The Education Department recently quietly extended the availability of the IDR Account Adjustment and associated deadlines. Borrowers who need to consolidate and submit PSLF employment certification forms now have until the end of 2023 to benefit from the one-time initiative. Implementation is expected to continue through 2024. Borrowers should read current guidance on the IDR Account Adjustment, and further details are expected to be released soon.
New PSLF regulations go into effect this July
While the Limited PSLF Waiver and the IDR Account Adjustment are temporary, one-time initiatives, new regulations governing the PSLF program will go into effect this July. Those new rules will provide more lasting changes to the program. Some key reforms will include the following:
- Borrowers will be able to receive credit toward PSLF on payments that are made late, in installments, or in a lump sum.

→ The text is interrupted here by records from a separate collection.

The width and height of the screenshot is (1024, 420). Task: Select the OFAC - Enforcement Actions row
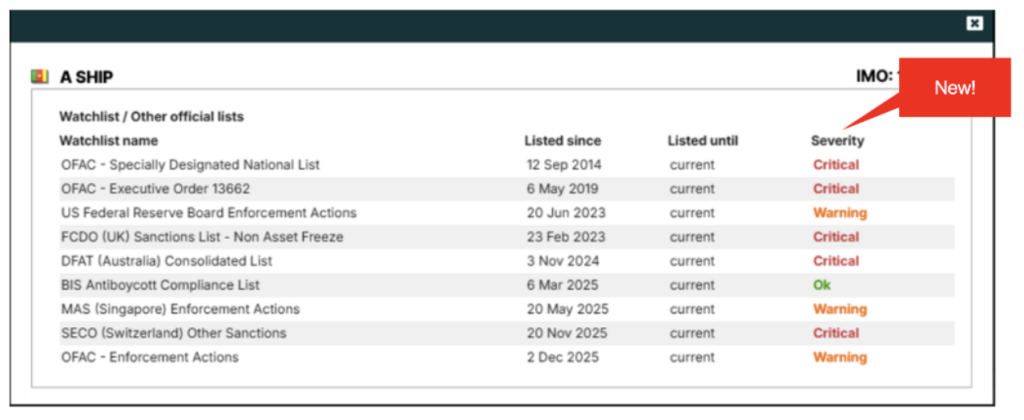click(x=149, y=357)
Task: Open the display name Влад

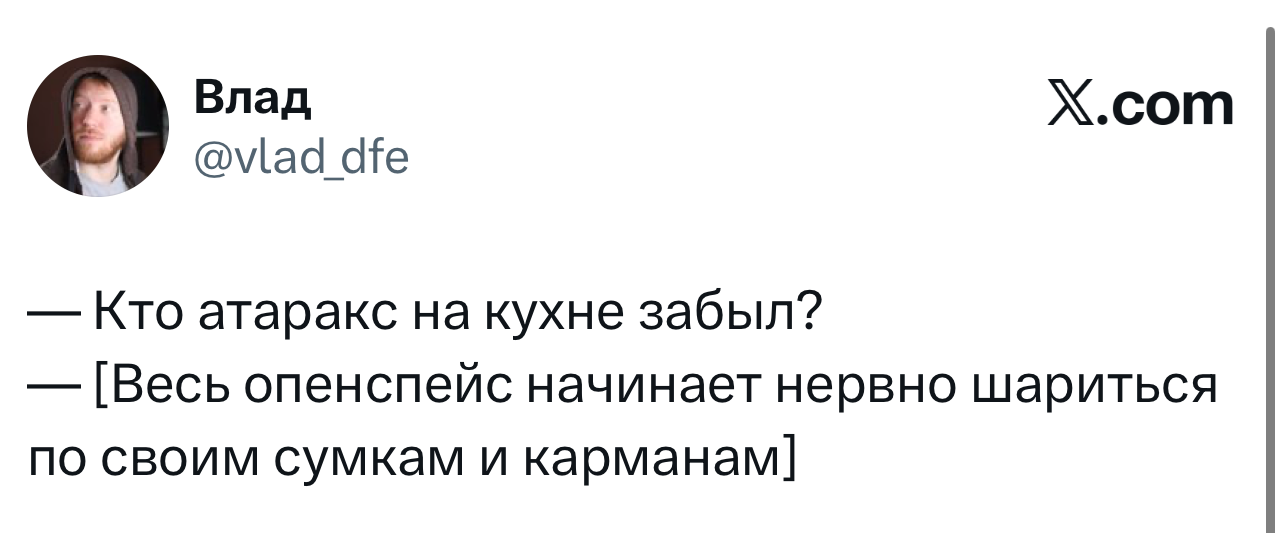Action: pyautogui.click(x=251, y=99)
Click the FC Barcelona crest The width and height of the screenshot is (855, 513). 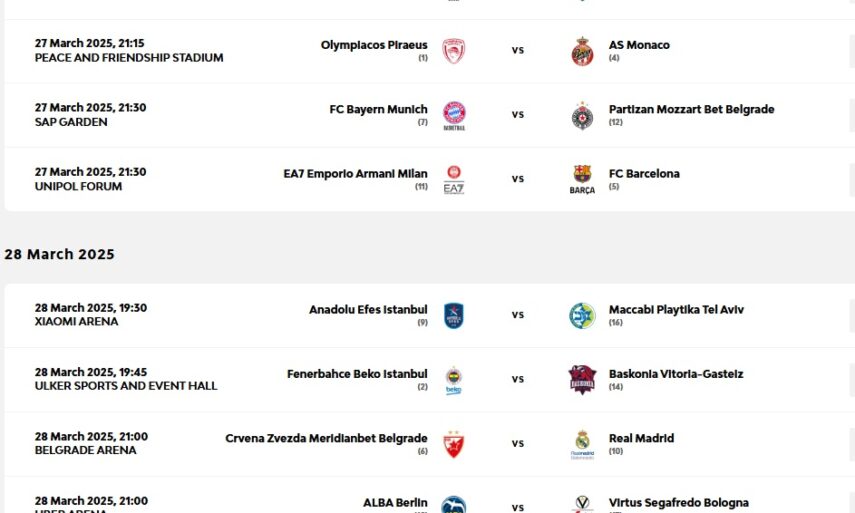point(582,179)
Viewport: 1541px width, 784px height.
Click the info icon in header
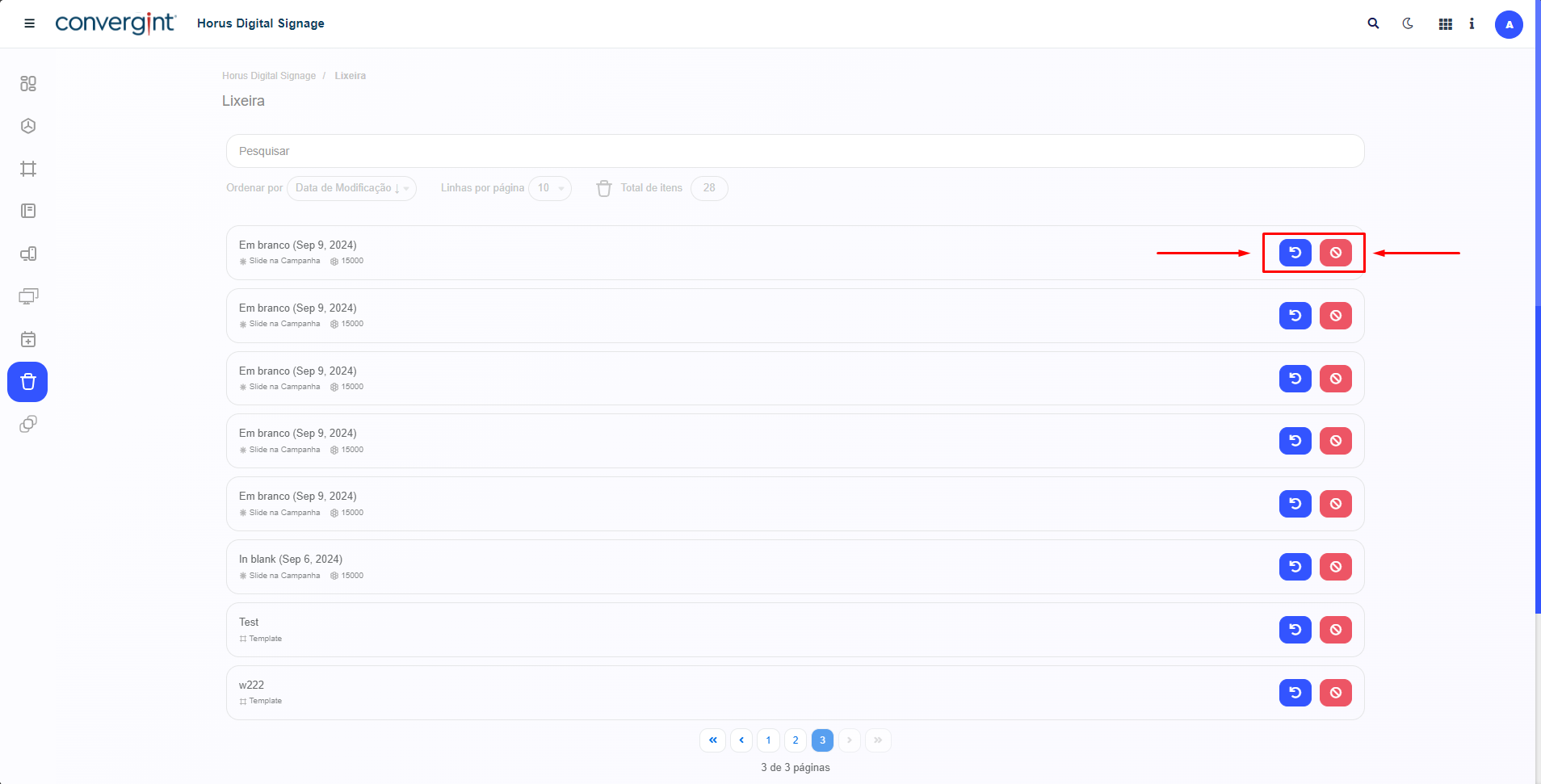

- Certain (but not all) deferment and forbearance periods will be able to count toward PSLF.
- Borrowers will receive a weighted average of existing qualifying PSLF payments toward PSLF when they consolidate their Direct Loans. Historically, consolidation erased all progress (although that rule was suspended for the Limited PSLF Waiver).
- Requirements governing qualifying employment will be clarified and expanded. The Education Department will adopt a single standard of full-time employment at 30 hours per week (instead of the previous requirement that an employer specifically consider a borrower to be “full-time”) and will expand access for certain adjunct faculty members, as well as some contractors who are providing a service for nonprofit organizations but are prohibited from being the nonprofit’s employee under state law.